A moment passed; Kerlin held up his hand. There was a faint scratch at the door, and a soft whine could be heard without. “Open,” said a voice, full of sobs and catches and quavers. “Open and let forth the youthful creatures to Blikdak. He finds boredom and lassitude in his vigil; so let the two come forth to negate his unease.”
Kerlin laboriously rose to his feet. “It is done.”
From behind the door came a sad voice, “I am pent, I am snared in scorching brilliance!”
“Now we discover,” said Guyal. “What dissolves the ghost dissolves Blikdak.”
“True indeed,” assented Kerlin.
“Why not light?” inquired Shierl. “Light parts the fabric of the ghosts like a gust of wind tatters the fog.”
“But merely for their fragility; Blikdak is harsh and solid, and can withstand the fiercest radiance safe in his demon-land alcove.” And Kerlin mused. After a moment he gestured to the door. “We go to the image-expander; there we will explode the ghost to macroid dimension; so shall we find his basis. Guyal of Sfere, you must support my frailness; in truth my limbs are weak as wax.”

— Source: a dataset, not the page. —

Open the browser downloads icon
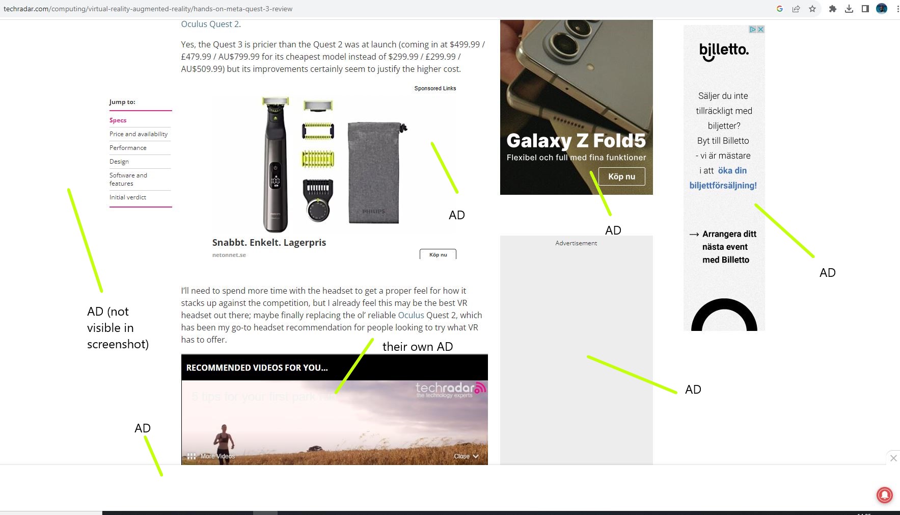 849,9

On Guyal’s arm he tottered forward, and with Shierl close at their heels they gained the gallery. Here the ghost wept in its cage of light, and searched constantly for a dark aperture to seep his essence through.
Paying him no heed Kerlin hobbled and limped across the gallery. In their wake followed the box of light and perforce the ghost.
“Open the great door,” cried Kerlin in a voice beset with cracking and hoarseness. “The great door into the Cognative Repository!”
Shierl ran ahead and thrust her force against the door; it slid aside, and they looked into the great dark hall, and the golden light from the gallery dwindled into the shadows and was lost.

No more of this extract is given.